LLMs may use available packages in a project's environment without properly declaring them in configuration files like `package.json`. This leads to fragile builds that work locally but break on fresh installations. Developers must manually verify and instruct the LLM to add all required dependencies.
A practical hack to improve AI agent reliability is to avoid built-in tool-calling functions. LLMs have more training data on writing code than on specific tool-use APIs. Prompting the agent to write and execute the code that calls a tool leverages its core strength and produces better outcomes.
When asked to modify or rewrite functionality, LLMs often attempt to preserve compatibility with previous versions, even on greenfield projects. This defensive behavior can lead to overly complex code and technical debt. Developers must explicitly state that backward compatibility is not a requirement.
As AI generates more code than humans can review, the validation bottleneck emerges. The solution is providing agents with dedicated, sandboxed environments to run tests and verify functionality before a human sees the code, shifting review from process to outcome.
Models like Gemini Flash can exhibit a behavior of creating and then deleting temporary utility files (e.g., code analyzers), assuming they are no longer needed. This forces costly regeneration. To prevent this, users must explicitly instruct the LLM to save these scripts in a specific directory for future use.
Building features like custom commands and sub-agents can look like reliable, deterministic workflows. However, because they are built on non-deterministic LLMs, they fail unpredictably. This misleads users into trusting a fragile abstraction and ultimately results in a poor experience.
AI can generate code that passes initial tests and QA but contains subtle, critical flaws like inverted boolean checks. This creates 'trust debt,' where the system seems reliable but harbors hidden failures. These latent bugs are costly and time-consuming to debug post-launch, eroding confidence in the codebase.
AI coding tools dramatically accelerate development, but this speed amplifies technical debt creation exponentially. A small team can now generate a massive, fragile codebase with inconsistent patterns and sparse documentation, creating maintenance burdens previously seen only in large, legacy organizations.
Instead of treating a complex AI system like an LLM as a single black box, build it in a componentized way by separating functions like retrieval, analysis, and output. This allows for isolated testing of each part, limiting the surface area for bias and simplifying debugging.
When given ambiguous instructions, LLMs will choose the most common technology stack from their training data (e.g., React with Tailwind), even if it contradicts the project's goals. Developers must provide explicit constraints to avoid this unwanted default behavior.
Developing LLM applications requires solving for three infinite variables: how information is represented, which tools the model can access, and the prompt itself. This makes the process less like engineering and more like an art, where intuition guides you to a local maxima rather than a single optimal solution.

.....

TASKS TO CARRY OUT >>
**1.** Based on the notes on LLM-assisted development, explain why having an AI agent write and execute code that calls a tool works better than relying on built-in tool-calling functions.
**2.** In the notes on LLM-assisted development, what technology stack is given as an example of the default LLMs choose when instructions are ambiguous?

SUPPLIED MATERIAL >>
.....

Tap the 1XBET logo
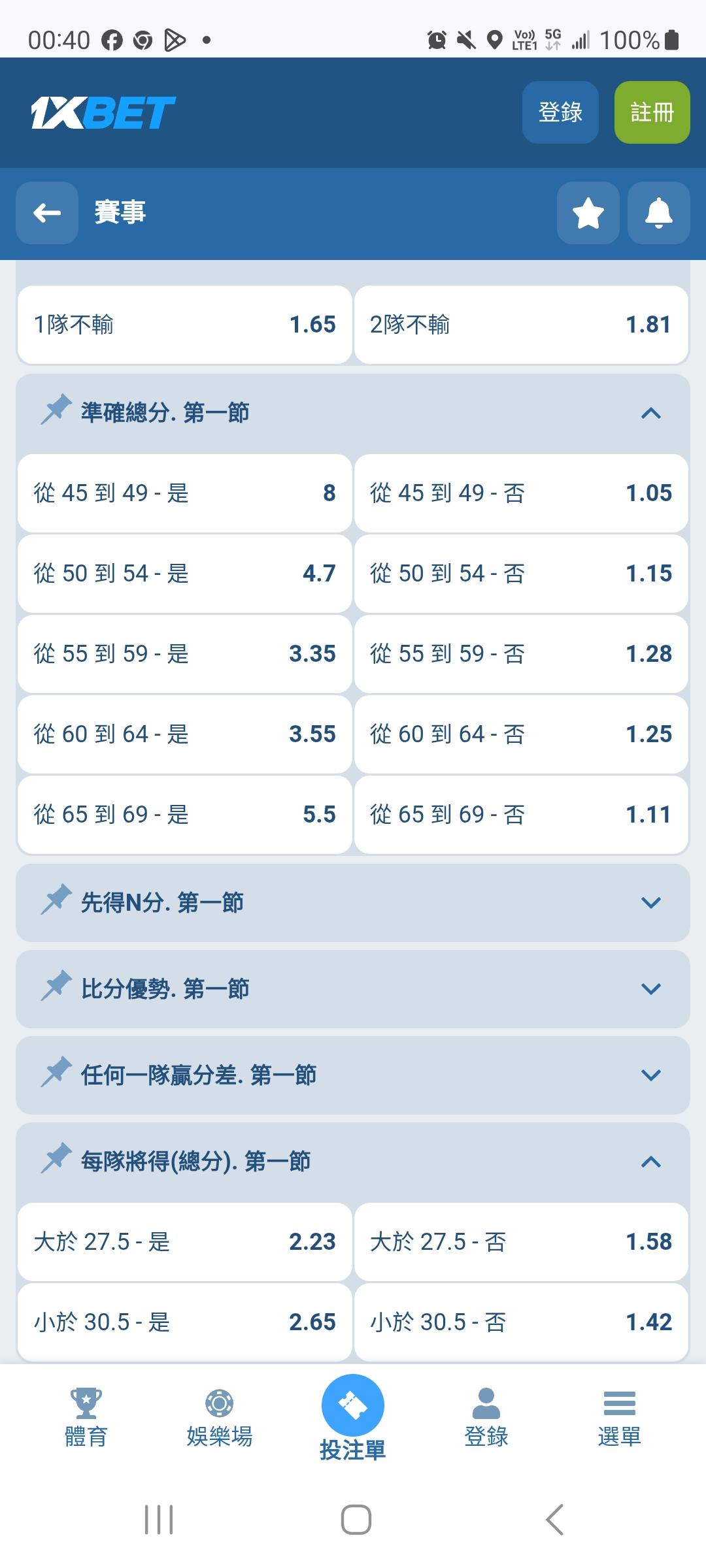706x1568 pixels. 103,112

.....

WRITTEN RESPONSES >>
**1.** LLMs have more training data on writing code than on specific tool-use APIs. Prompting the agent to write and run the code that calls a tool therefore draws on its core strength, which produces better outcomes.

**2.** React with Tailwind.